Bug #104491 Contribution by Facebook: Fix race between binlog sender heartbeat timeout ...
Submitted: 30 Jul 2021 22:12 Modified: 18 Jul 2022 16:19
Reporter: FBContrib Admin Email Updates:
Status: Closed Impact on me:
None 
Category:MySQL Server: Replication Severity:S3 (Non-critical)
Version:8.0.20 OS:Any
Assigned to: CPU Architecture:Any

[30 Jul 2021 22:12] FBContrib Admin
Description:
Background innformation provided by Facebook:
Abstract:

This change reintroduces previously removed code to handle the race between the
binlog sender thread running with heartbeat and binlog update. The race happens
when the sender wait for updates exits with timeout and misses the signal, but
it doesn't check for binlog update and loops to wait again.
Commit that removed the signal count check:
https://github.com/mysql/mysql-server/commit/ced9292eb87b061fb7b8ac2190f01e9dec18f3d7 

Use case:
Fixes a bug where the primary server stops sending binlog entries to the secondary.

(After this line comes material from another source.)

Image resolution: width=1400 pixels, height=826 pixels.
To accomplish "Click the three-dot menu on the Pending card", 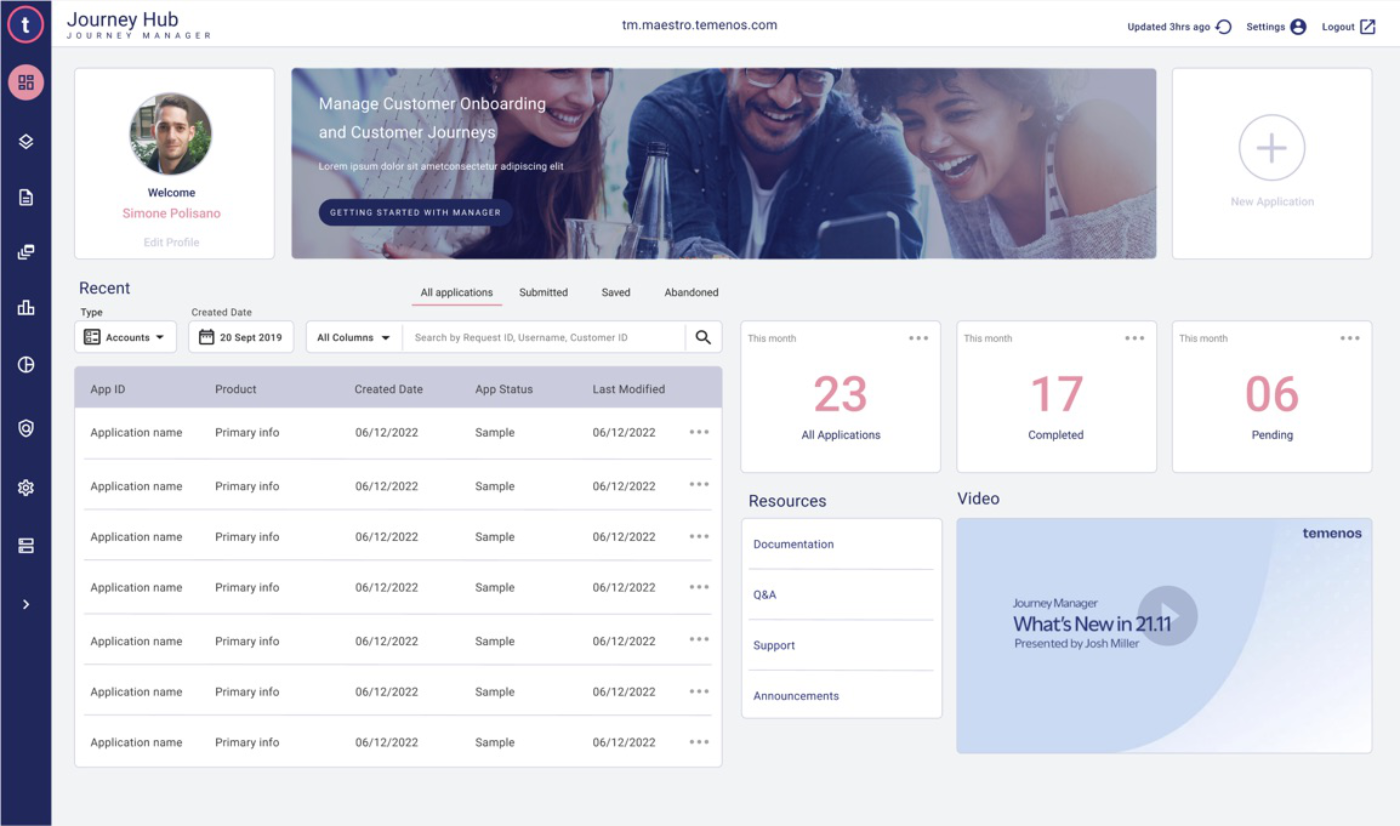I will (x=1350, y=338).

Repo: https://github.com/mysql/mysql-server 

Patch on top of 8.0.20: https://github.com/mysql/mysql-server/commit/7d10c82196c 

How to repeat:
See description

Suggested fix:
See contribution code attached
[30 Jul 2021 22:12] FBContrib Admin
Fix race between binlog sender heartbeat timeout and signal 
(*) This code is contributed under the Facebook agreement

Contribution: fb_patch_254.txt (text/plain), 6.14 KiB.

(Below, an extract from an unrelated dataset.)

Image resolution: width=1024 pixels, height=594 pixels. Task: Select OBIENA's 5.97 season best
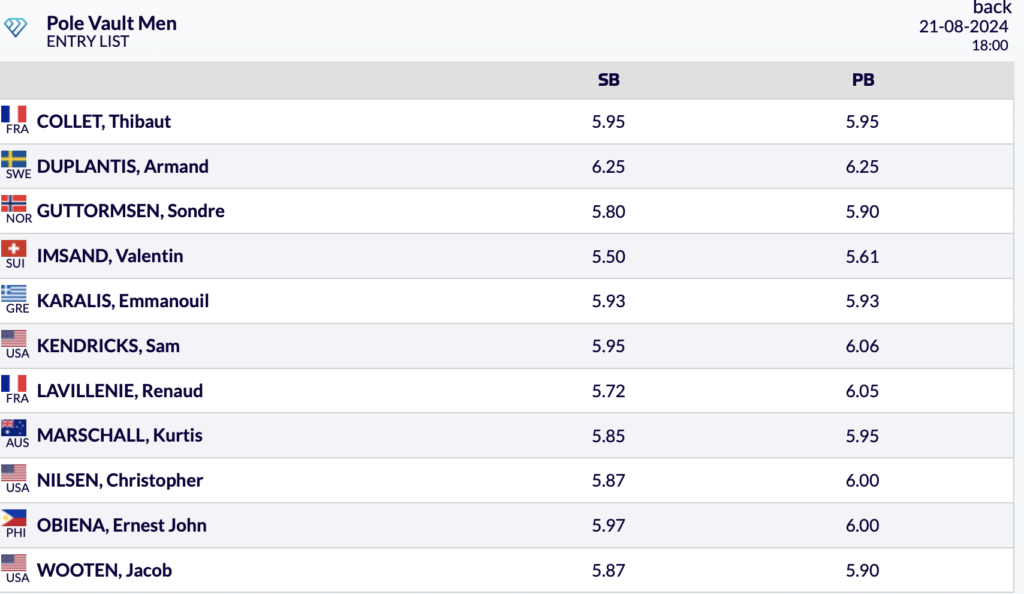608,525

[18 Jul 2022 16:19] Jon Stephens
Documented fix as follows in the MySQL 8.0.31 changelog:

    When the binary log sender thread waited for updates with
    heartbeats enabled, it sometimes missed update signals, so that
    changes were not replicated until the next signal was issued and
    noticed by the thread.

    Our thanks to Facebook for the contribution.

Closed.